The Network dental plans have been the latest venture in ‘cost containment’ for the insurance carriers in which dentists and more frequently franchise clinics are contracted to provide a service(cleaning, filling, extraction, etc.) for a specified fee. The fee is always reduced from what the dentist would normally need to charge. In exchange for this consideration of a reduced fee, the dentist or doctor is placed on a ‘network list’ of which employers will encourage to send their employees. The intention is to transfer a ‘production model’ where mass production drives down the per unit cost and apply this to healthcare and dentistry! The insurance companies focused on profit think this model works but patients and doctors have found the hard way that patients needs and well being don’t have much in common with widgets.
The reality has become unsettling at best, if not even detrimental. Corporate owned Dental clinics with production oriented staff and inexperienced doctors have become the norm, but the patient satisfaction and quality of care has suffered. Young doctors aren’t being given the chance to develop a doctor-patient relationship, but are placed in an environment that is monetary based and production driven despite the patient’s best interest or needs. Not only does the patient’s care and ultimately health suffer, but the profession is becoming indifferent to being truly able to deliver quality healthcare and pushed always closer to a clock punching mentality.
Whether we like to admit it or not, Doctors are susceptible to human error as are patients. When the pride and value in our workmanship and knowledge becomes minimized and the inability to establish a caring relationship with our patients is overrun by contractual obligations to produce ‘x’ goods in ‘y’ amount of time, the susceptibility to err will certainly rise.
To be sure, doctors, nurse, and hospitals must profit to maintain and ensure their future. What network and many traditional insurance plans don’t allow for is the check and balance, and reward system, of an unencumbered doctor/patient relationship. Healthcare has become so subconsciously, but intentionally, driven by insurance benefits, that if insurance plans deny or exclude a procedure it is perceived, and even communicated by some unscrupulous carriers, that it isn’t really needed by those whom insurance is suppose to be providing benefits in the first place.
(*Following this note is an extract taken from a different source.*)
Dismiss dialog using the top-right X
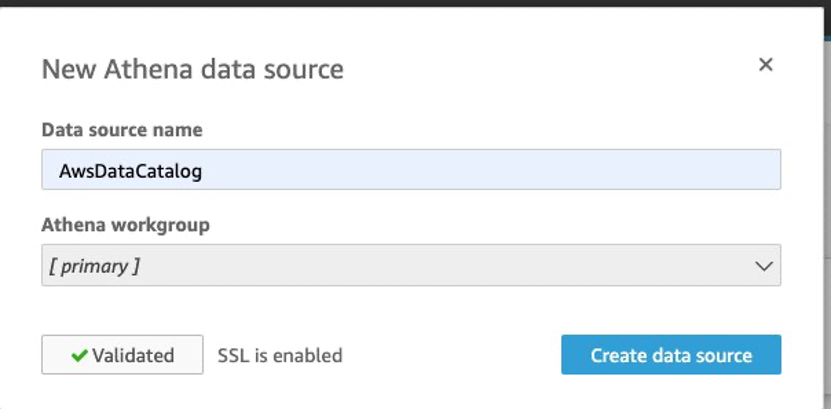The image size is (831, 410). (765, 65)
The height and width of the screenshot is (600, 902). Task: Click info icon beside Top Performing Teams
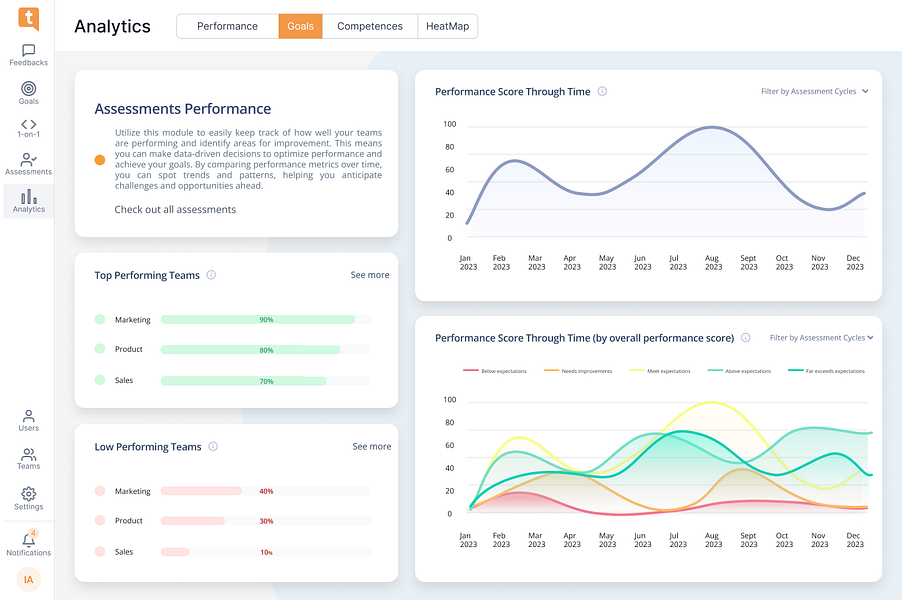211,275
The profitable alternative, for an insurance company, will always be to deny and discourage rather than to actually provide a benefit. Think about it. Is a clerk, or medical evaluator, on the other end of a phone line, possibly a thousand miles away, have the patients best interest at heart, let alone the ability to truly assess their needs, or have they been straddled with a ‘bottom line’ by the same widget driven industry?
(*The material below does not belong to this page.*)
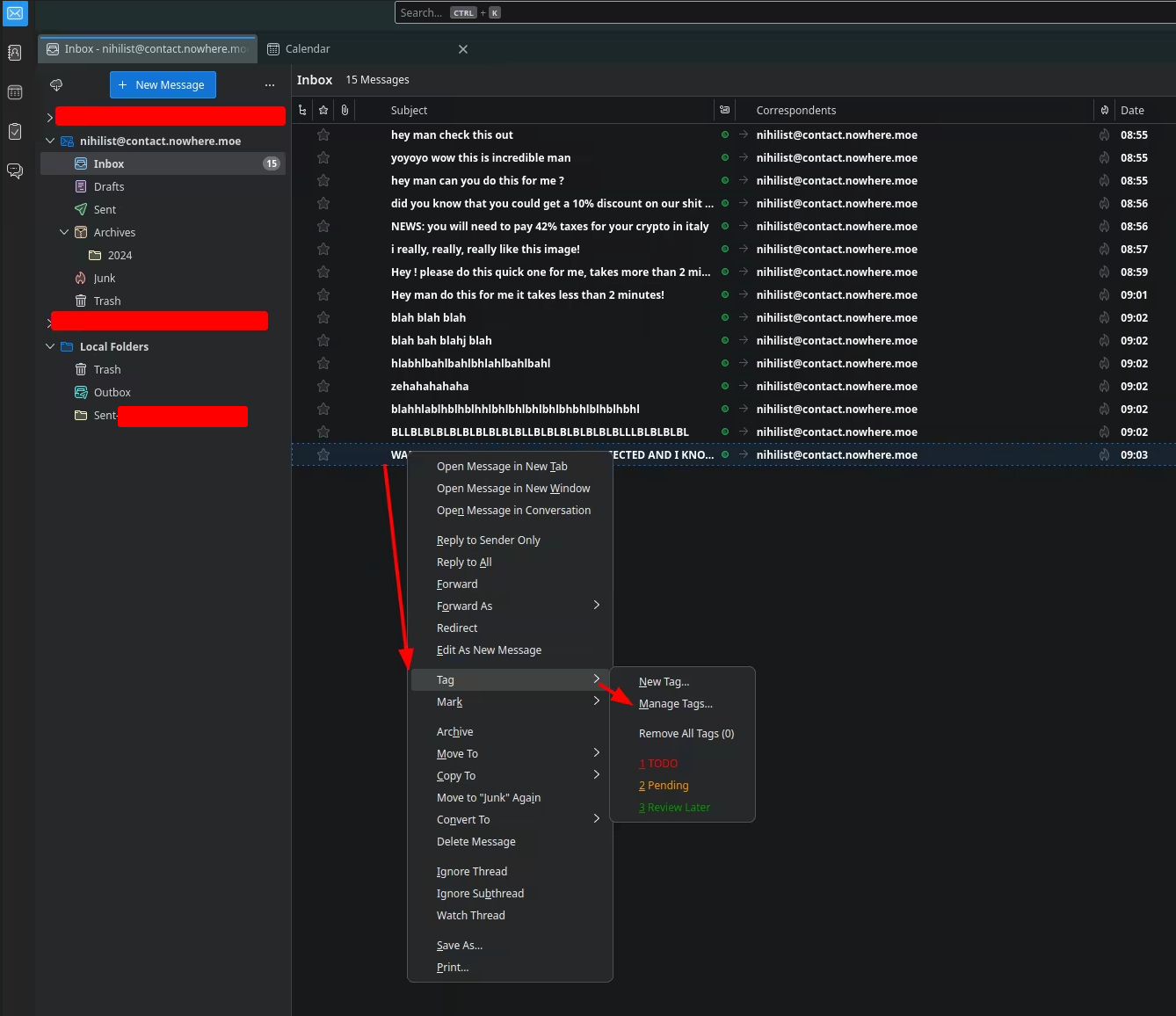Click the New Message button

tap(163, 85)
Dr. Reese on Insurance Plans
My intention and our allegiance rests with our patients. We understand that insurance benefits are a tangible work related compensation that must be utilized when available. The network plans that we have been approached with, do not have you the patients, best interest at heart, nor do they allow us to provide the quality of care and service to our patients that we desire. Dentistry more than any other healthcare doesn’t lend itself to ‘healing, and restoration’ amidst an environment of hurry and shortcuts. Dentistry, and restorations done poorly and hurriedly do often hurt, and won’t last as long as they could, or even jeopardize sound teeth.